Examples of sustainable dairy farming in their countries were presented by Carolien Spaans, Agricultural Counsellor at the Embassy of the Netherlands in Warsaw and by Marie-Christine Le Gal for the French Embassy. In the Netherlands topics such as grazing, which contributes to the typical Dutch landscape, and animal welfare are important for the Dutch society and therefore the dairy sector. In the Netherlands all stakeholders work together to achieve an even more sustainable dairy sector. An ambitious goal is also to make the dairy sector energy neutral by 2030. More sustainable production also means drawing on new technological solutions, which can be seen according to Carolien Spaans in the fact that "the Netherlands is leading the way in the development of new technologies in the industry, among others thanks to Wageningen University and Research".

Sustainable milk production, based on animal welfare, environmental and local care, is also an increasingly common situation in French dairy production. Over 92% of dairy farms provide access to an outside area for cows. According to Marie-Christine Le-Gal, it is also important to secure farmers so that the higher costs of such production are not a burden for them. It is important to encourage and support farmers so that they are actively willing to make environmentally beneficial changes to their production.

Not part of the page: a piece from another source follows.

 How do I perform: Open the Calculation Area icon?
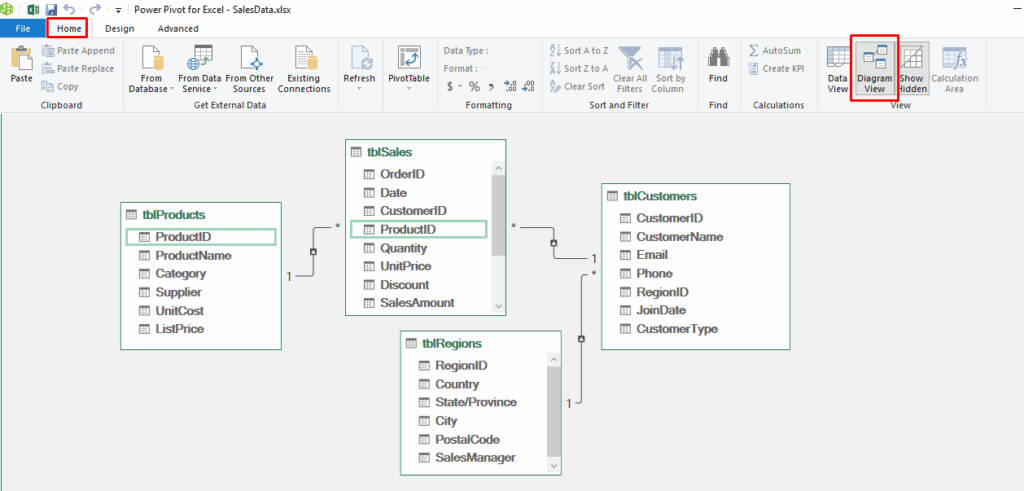(954, 60)
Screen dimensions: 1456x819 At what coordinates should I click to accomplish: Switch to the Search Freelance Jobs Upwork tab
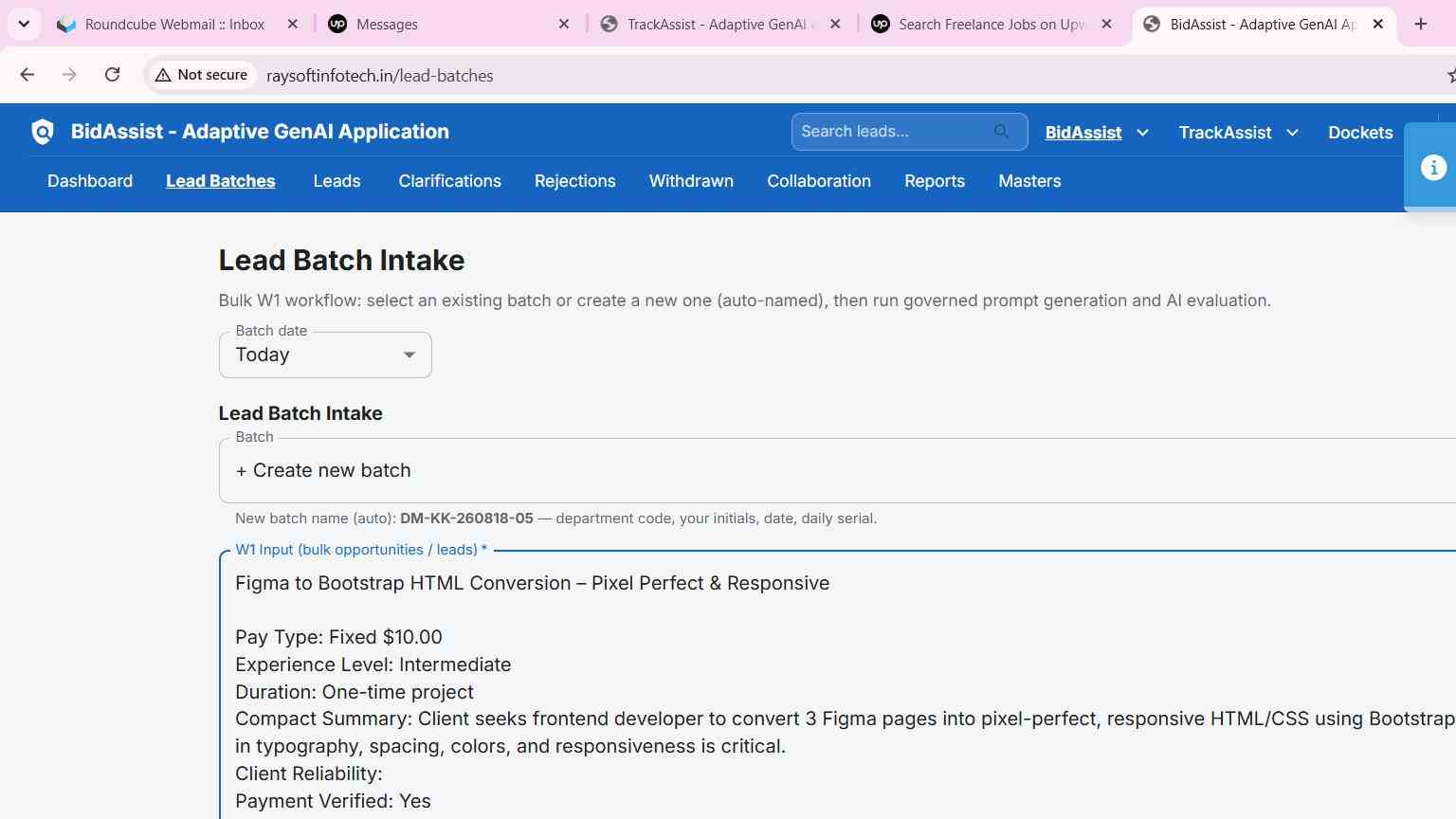pos(992,24)
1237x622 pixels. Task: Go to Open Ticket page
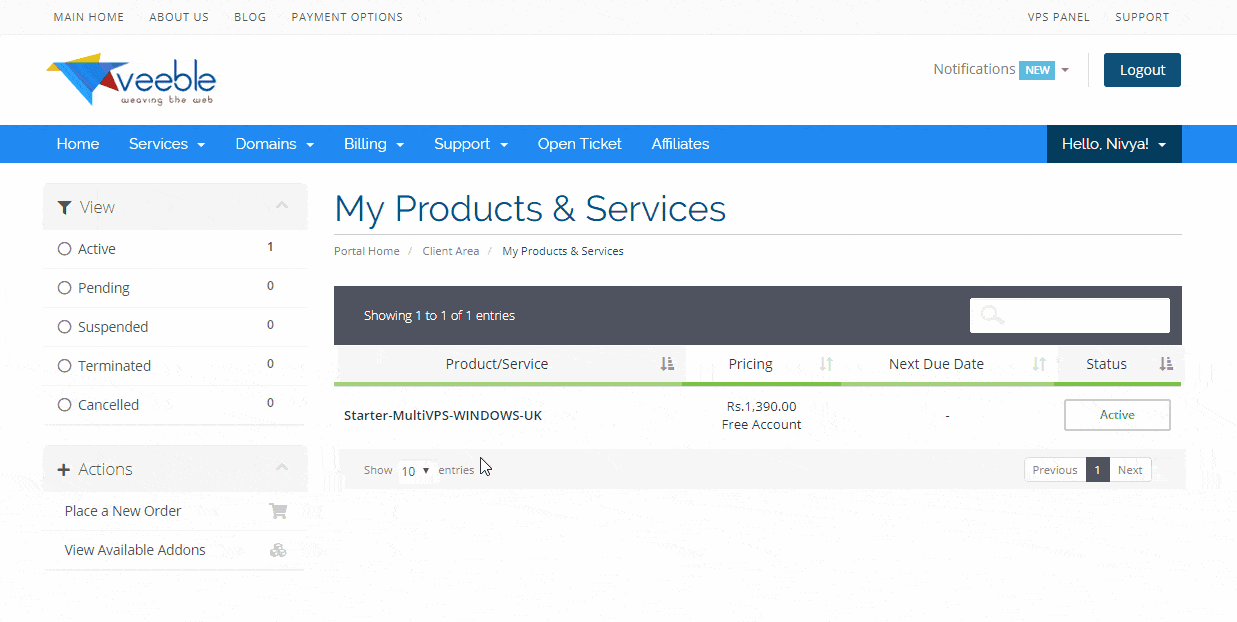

Friedemann Kraft from the German Embassy in Warsaw drew attention to the fact that these changes are already happening, it is a long process and he asked rhetorically - "Consumers are different, sometimes very aware, sometimes not at all paying attention to what he is buying. There is no one-size-fits-all solution but they are asking and asking for changes, but the question remains, can we afford it?".

According to Klaus Rufli, project manager of Quality Management and Sustainability at QM-Milch e.V., in the long term, milk from tethered cows will no longer have a market in Germany. This is because as much as “90% of German milk producers are already certified to the QM standard”, while German retailers are now introducing rearing type labeling. Also, rearing type labeling on dairy products is an important topic for consumers in Germany.